:: GIVEN RECORDS ::

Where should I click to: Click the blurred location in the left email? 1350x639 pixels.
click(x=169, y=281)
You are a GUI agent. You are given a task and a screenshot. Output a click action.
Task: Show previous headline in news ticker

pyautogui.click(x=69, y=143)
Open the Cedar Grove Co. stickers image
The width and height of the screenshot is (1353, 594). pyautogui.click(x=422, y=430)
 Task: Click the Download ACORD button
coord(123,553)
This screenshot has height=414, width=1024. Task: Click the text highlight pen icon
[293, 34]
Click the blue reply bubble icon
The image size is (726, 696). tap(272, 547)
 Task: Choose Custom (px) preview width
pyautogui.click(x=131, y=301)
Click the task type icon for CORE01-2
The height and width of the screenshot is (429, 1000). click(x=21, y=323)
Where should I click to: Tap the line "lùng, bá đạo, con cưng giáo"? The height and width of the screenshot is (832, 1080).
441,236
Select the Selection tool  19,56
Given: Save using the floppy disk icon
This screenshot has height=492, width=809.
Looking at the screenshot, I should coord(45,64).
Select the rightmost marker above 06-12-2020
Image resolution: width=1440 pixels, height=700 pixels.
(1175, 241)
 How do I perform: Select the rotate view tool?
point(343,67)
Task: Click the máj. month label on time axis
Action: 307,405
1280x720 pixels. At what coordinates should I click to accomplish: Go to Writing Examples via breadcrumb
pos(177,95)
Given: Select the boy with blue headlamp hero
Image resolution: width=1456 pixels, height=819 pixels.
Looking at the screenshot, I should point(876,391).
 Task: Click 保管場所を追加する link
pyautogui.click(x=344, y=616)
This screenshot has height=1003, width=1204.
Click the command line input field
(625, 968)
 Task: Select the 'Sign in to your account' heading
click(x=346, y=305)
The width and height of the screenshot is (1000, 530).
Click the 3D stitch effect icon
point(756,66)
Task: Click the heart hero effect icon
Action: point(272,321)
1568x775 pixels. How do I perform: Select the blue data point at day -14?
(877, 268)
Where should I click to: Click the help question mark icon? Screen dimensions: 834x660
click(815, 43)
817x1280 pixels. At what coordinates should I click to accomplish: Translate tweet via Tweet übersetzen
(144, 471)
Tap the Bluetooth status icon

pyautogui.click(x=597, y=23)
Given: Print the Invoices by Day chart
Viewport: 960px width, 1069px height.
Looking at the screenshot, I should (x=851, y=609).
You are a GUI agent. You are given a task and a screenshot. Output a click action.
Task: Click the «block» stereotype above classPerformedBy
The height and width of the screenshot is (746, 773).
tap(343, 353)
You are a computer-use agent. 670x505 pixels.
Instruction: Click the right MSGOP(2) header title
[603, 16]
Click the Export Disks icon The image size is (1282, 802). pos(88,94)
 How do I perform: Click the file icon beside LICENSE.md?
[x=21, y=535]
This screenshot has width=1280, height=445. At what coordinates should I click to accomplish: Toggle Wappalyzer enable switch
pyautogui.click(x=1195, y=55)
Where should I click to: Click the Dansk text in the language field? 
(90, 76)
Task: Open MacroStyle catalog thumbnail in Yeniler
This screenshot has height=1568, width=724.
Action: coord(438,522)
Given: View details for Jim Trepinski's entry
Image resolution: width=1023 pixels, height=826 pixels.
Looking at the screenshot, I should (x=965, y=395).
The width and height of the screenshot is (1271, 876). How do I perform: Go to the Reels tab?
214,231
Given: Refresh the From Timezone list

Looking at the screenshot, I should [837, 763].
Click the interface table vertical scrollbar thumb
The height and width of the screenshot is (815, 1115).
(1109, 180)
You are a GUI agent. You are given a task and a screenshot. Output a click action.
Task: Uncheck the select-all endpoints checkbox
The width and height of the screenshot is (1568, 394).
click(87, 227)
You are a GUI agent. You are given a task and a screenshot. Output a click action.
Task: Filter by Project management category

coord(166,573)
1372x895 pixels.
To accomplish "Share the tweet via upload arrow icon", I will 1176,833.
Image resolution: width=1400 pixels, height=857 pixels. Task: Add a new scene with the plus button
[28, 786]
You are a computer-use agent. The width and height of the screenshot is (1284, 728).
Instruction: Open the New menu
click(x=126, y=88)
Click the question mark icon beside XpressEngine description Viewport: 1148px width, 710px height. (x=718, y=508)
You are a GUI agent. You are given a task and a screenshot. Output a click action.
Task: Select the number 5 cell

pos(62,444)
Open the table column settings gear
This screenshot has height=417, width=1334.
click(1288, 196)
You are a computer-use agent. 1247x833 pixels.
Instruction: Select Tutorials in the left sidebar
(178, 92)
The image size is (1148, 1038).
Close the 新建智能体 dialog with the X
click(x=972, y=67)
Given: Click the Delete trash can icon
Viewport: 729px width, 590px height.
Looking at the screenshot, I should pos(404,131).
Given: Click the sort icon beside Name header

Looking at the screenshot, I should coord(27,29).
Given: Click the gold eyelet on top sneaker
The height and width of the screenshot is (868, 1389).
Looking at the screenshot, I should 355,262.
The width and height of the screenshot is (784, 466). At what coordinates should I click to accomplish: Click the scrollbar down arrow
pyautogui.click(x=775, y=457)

:: REQUIRED WORK ::
Word for word, write out all the lines shown above.

:: ANSWER TO THE EXERCISE ::
Where should I click to: Click the blurred location in the left email? 1350x639 pixels.
click(x=169, y=281)
You are a GUI agent. You are given a task and a screenshot. Output a click action.
Task: Show previous headline in news ticker

pyautogui.click(x=69, y=143)
Open the Cedar Grove Co. stickers image
The width and height of the screenshot is (1353, 594). pyautogui.click(x=422, y=430)
 Task: Click the Download ACORD button
coord(123,553)
This screenshot has height=414, width=1024. Task: Click the text highlight pen icon
[293, 34]
Click the blue reply bubble icon
The image size is (726, 696). tap(272, 547)
 Task: Choose Custom (px) preview width
pyautogui.click(x=131, y=301)
Click the task type icon for CORE01-2
The height and width of the screenshot is (429, 1000). click(x=21, y=323)
Where should I click to: Tap the line "lùng, bá đạo, con cưng giáo"? The height and width of the screenshot is (832, 1080).
441,236
Select the Selection tool  19,56
Given: Save using the floppy disk icon
This screenshot has height=492, width=809.
Looking at the screenshot, I should coord(45,64).
Select the rightmost marker above 06-12-2020
Image resolution: width=1440 pixels, height=700 pixels.
(1175, 241)
 How do I perform: Select the rotate view tool?
point(343,67)
Task: Click the máj. month label on time axis
Action: 307,405
1280x720 pixels. At what coordinates should I click to accomplish: Go to Writing Examples via breadcrumb
pos(177,95)
Given: Select the boy with blue headlamp hero
Image resolution: width=1456 pixels, height=819 pixels.
Looking at the screenshot, I should point(876,391).
 Task: Click 保管場所を追加する link
pyautogui.click(x=344, y=616)
This screenshot has height=1003, width=1204.
Click the command line input field
(625, 968)
 Task: Select the 'Sign in to your account' heading
click(x=346, y=305)
The width and height of the screenshot is (1000, 530).
Click the 3D stitch effect icon
point(756,66)
Task: Click the heart hero effect icon
Action: point(272,321)
1568x775 pixels. How do I perform: Select the blue data point at day -14?
(877, 268)
Where should I click to: Click the help question mark icon? Screen dimensions: 834x660
click(815, 43)
817x1280 pixels. At what coordinates should I click to accomplish: Translate tweet via Tweet übersetzen
(144, 471)
Tap the Bluetooth status icon

pyautogui.click(x=597, y=23)
Given: Print the Invoices by Day chart
Viewport: 960px width, 1069px height.
Looking at the screenshot, I should (x=851, y=609).
You are a GUI agent. You are given a task and a screenshot. Output a click action.
Task: Click the «block» stereotype above classPerformedBy
The height and width of the screenshot is (746, 773).
tap(343, 353)
You are a computer-use agent. 670x505 pixels.
Instruction: Click the right MSGOP(2) header title
[603, 16]
Click the Export Disks icon The image size is (1282, 802). pos(88,94)
 How do I perform: Click the file icon beside LICENSE.md?
[x=21, y=535]
This screenshot has width=1280, height=445. At what coordinates should I click to accomplish: Toggle Wappalyzer enable switch
pyautogui.click(x=1195, y=55)
Where should I click to: Click the Dansk text in the language field? 
(90, 76)
Task: Open MacroStyle catalog thumbnail in Yeniler
This screenshot has height=1568, width=724.
Action: coord(438,522)
Given: View details for Jim Trepinski's entry
Image resolution: width=1023 pixels, height=826 pixels.
Looking at the screenshot, I should (x=965, y=395).
The width and height of the screenshot is (1271, 876). How do I perform: Go to the Reels tab?
214,231
Given: Refresh the From Timezone list

Looking at the screenshot, I should [837, 763].
Click the interface table vertical scrollbar thumb
The height and width of the screenshot is (815, 1115).
(1109, 180)
You are a GUI agent. You are given a task and a screenshot. Output a click action.
Task: Uncheck the select-all endpoints checkbox
The width and height of the screenshot is (1568, 394).
click(87, 227)
You are a GUI agent. You are given a task and a screenshot. Output a click action.
Task: Filter by Project management category

coord(166,573)
1372x895 pixels.
To accomplish "Share the tweet via upload arrow icon", I will 1176,833.
Image resolution: width=1400 pixels, height=857 pixels. Task: Add a new scene with the plus button
[28, 786]
You are a computer-use agent. The width and height of the screenshot is (1284, 728).
Instruction: Open the New menu
click(x=126, y=88)
Click the question mark icon beside XpressEngine description Viewport: 1148px width, 710px height. (x=718, y=508)
You are a GUI agent. You are given a task and a screenshot. Output a click action.
Task: Select the number 5 cell

pos(62,444)
Open the table column settings gear
This screenshot has height=417, width=1334.
click(1288, 196)
You are a computer-use agent. 1247x833 pixels.
Instruction: Select Tutorials in the left sidebar
(178, 92)
The image size is (1148, 1038).
Close the 新建智能体 dialog with the X
click(x=972, y=67)
Given: Click the Delete trash can icon
Viewport: 729px width, 590px height.
Looking at the screenshot, I should pos(404,131).
Given: Click the sort icon beside Name header

Looking at the screenshot, I should coord(27,29).
Given: Click the gold eyelet on top sneaker
The height and width of the screenshot is (868, 1389).
Looking at the screenshot, I should 355,262.
The width and height of the screenshot is (784, 466). At what coordinates should I click to accomplish: Click the scrollbar down arrow
pyautogui.click(x=775, y=457)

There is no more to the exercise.